4. Telling a story with no message, keeping the audience wondering why you are telling this story, what’s in it for them, and consequently, losing them.
5. Telling a story in narration sounding like a report and not create a balance between narration and dialogue; when using dialogue, once again, condense it to drive the emotional truth home in a concise precise take away message so it can be remembered and repeated when listeners have to make future life decisions.
6. Telling a story with no emotional change in a character (D.LaCroix) making it appear as a documentary… listeners must hear and see a positive emotional shift in a character for them to want to take action themselves; demonstrate non-verbal body language in re-living those shifts.
7. Telling a story and never touching base with your audience by interjecting reflection questions with pauses for them to ponder on their own life situations, obstacles, struggles.
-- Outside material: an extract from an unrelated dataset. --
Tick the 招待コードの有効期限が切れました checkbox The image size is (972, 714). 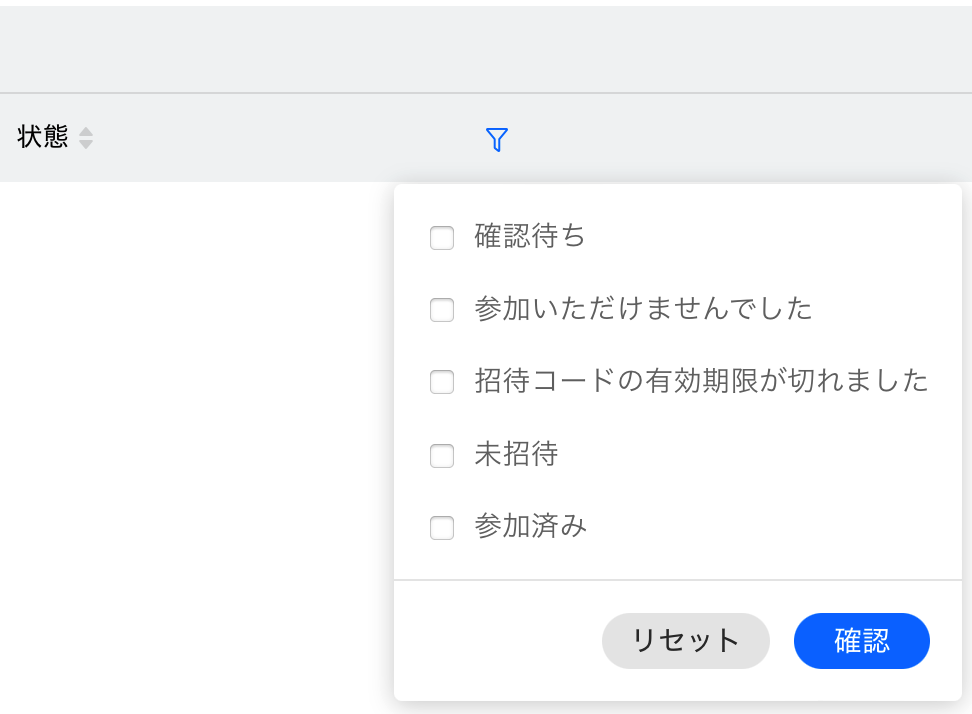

8. Telling a story and leaving unanswered questions in the minds of the audiencecausing them to remain stuck at that point in your story and not move on with you.
9. Telling a story without creating different physical scenes on the platform confusing the audience re where and when an event took place.
Well, dear speaking colleague, of the above nine no-no’s in Storytelling, which ones do you still need to adopt and nurture to become a masterful storyteller? Can you think of other no-no’s that you see speakers use and therefore create a disconnection with their audiences?
Join me next month when we discuss the letter O as it relates to yet another storytelling skill!
Best speaking ever in 2013!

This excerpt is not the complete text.